2. Watch component according to the preceding claim, characterized in that said material comprises by weight between 96.9 and 99.2% of the thermoplastic or thermosetting resin, between 0.7 and 3% of phosphorescent compounds, between 0.05 and 0.2% of porous silica, between 0.05 and 0.2% of the optical brightener, and between 0 and 3% of the colorant and / or additive.

3. Watch component according to any one of the preceding claims, characterized in that said material comprises by weight between 97.84 and 98.94% of the thermoplastic or thermosetting resin, between 0.9 and 2% of phosphorescent compounds, between 0.08 and 0.15% of porous silica, between 0.08 and 0.15% of the optical brightener, and between 0 and 3% of the colorant and / or additive.

4. Watch component according to any one of the preceding claims, characterized in that said material comprises by weight between 98.54 and 98.94% of the thermoplastic or thermosetting resin, between 0.9 and 1.3% of phosphorescent compounds, between 0.08 and 0.13% of porous silica, between 0.08 and 0.13% of the optical brightener, and between 0 and 3% of the colorant and / or additive.

5. Watch component according to any one of the preceding claims, characterized in that the transparent thermoplastic resin is selected from polyamide, polycarbonate, polymethyl methacrylate, the polyethylene terephthalate, polyethylene furanoate, styrene acrylonitrile, polysulfone, polyurethane, olefins, styrene, copolyester, elastomer and fluoroelastomer.

6. Watch component according to any one of claims 1 to 5, characterized in that the transparent thermosetting resin is selected from silicones, fluorinated elastomers and polyurethane elastomers.

7. Watch component according to any one of the preceding claims, characterized in that the porous silica is derived from diatom skeletons.

8. Watch component according to any one of the preceding claims, characterized in that the nanoporous silica has an average pore diameter between 50 nm and 5 pm.

9. Watch component according to any one of the preceding claims, characterized in that the phosphorescent compounds comprise a phosphorescent pigment which is a rare-earth-doped alkaline-earth aluminate derivative.

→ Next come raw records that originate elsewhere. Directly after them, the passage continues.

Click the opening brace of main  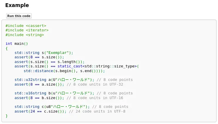(x=6, y=48)
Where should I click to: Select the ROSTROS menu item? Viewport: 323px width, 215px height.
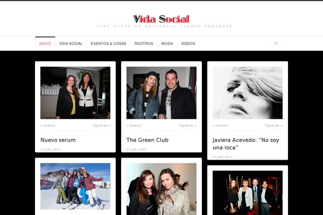point(144,44)
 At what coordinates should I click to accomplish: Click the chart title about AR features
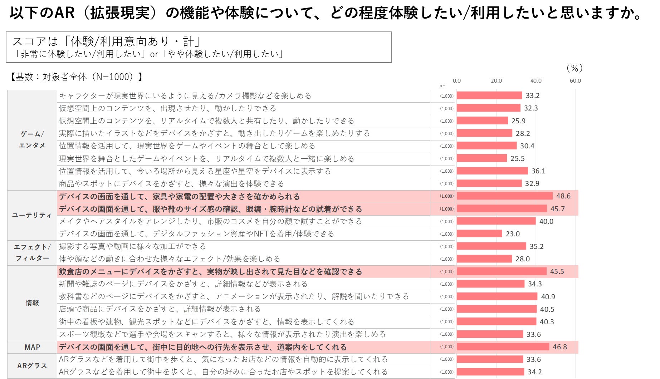(326, 13)
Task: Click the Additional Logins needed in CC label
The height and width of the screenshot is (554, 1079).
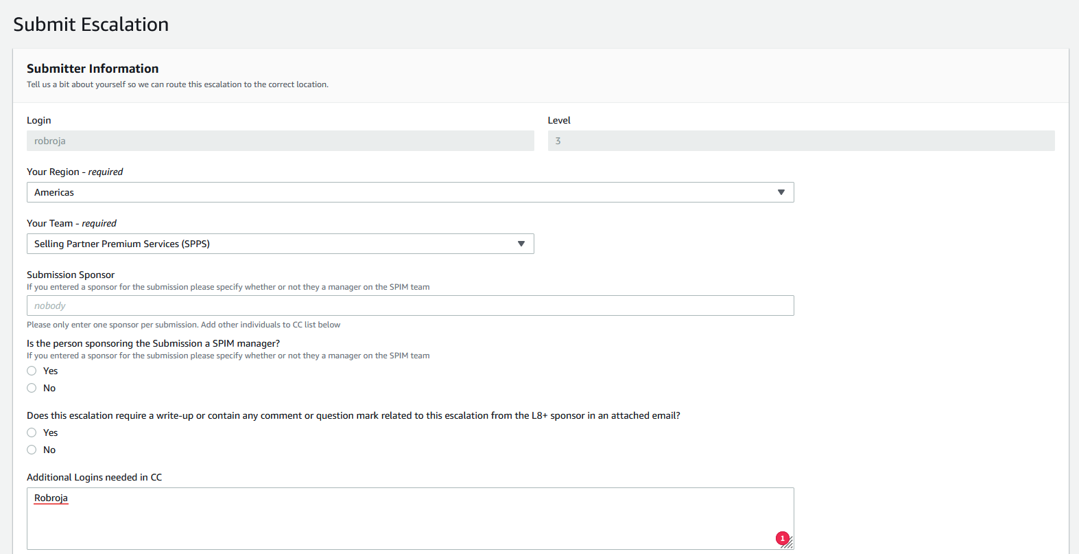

10. Watch component according to the preceding claim, characterized in that the phosphorescent pigment is an alkaline earth aluminate derivative doped with Europium, Dysprosium of formula Sr(x)Al(y)O(z): Eu 2+ ,Dy 3+ .

11. Watch component according to the preceding claim, characterized in that the phosphorescent pigment is SRAI14O25: Eu 2+ ,Dy 3+ and / or SrAI2O4: Eu 2+ ,Dy 3 .

12. Watch component according to any one of claims 9 to 11, characterized in that the phosphorescent pigment has a maximum diameter less than or equal to 20 pm measured by laser particle size analysis according to ISO 13320:2020.

13. Watch component according to any one of the preceding claims, characterized in that the optical brightener is a stilbene derivative containing a sulfonate group.

14. Watch component according to any one of the preceding claims, characterized in that it is a case, a case back, a bezel, a bracelet link, a bracelet (1), a pin buckle, a clasp, a dial, a hand, a dial marker or an oscillating weight.

15. Watch component according to one of the preceding claims, characterized in that it is a bracelet (1) or a case.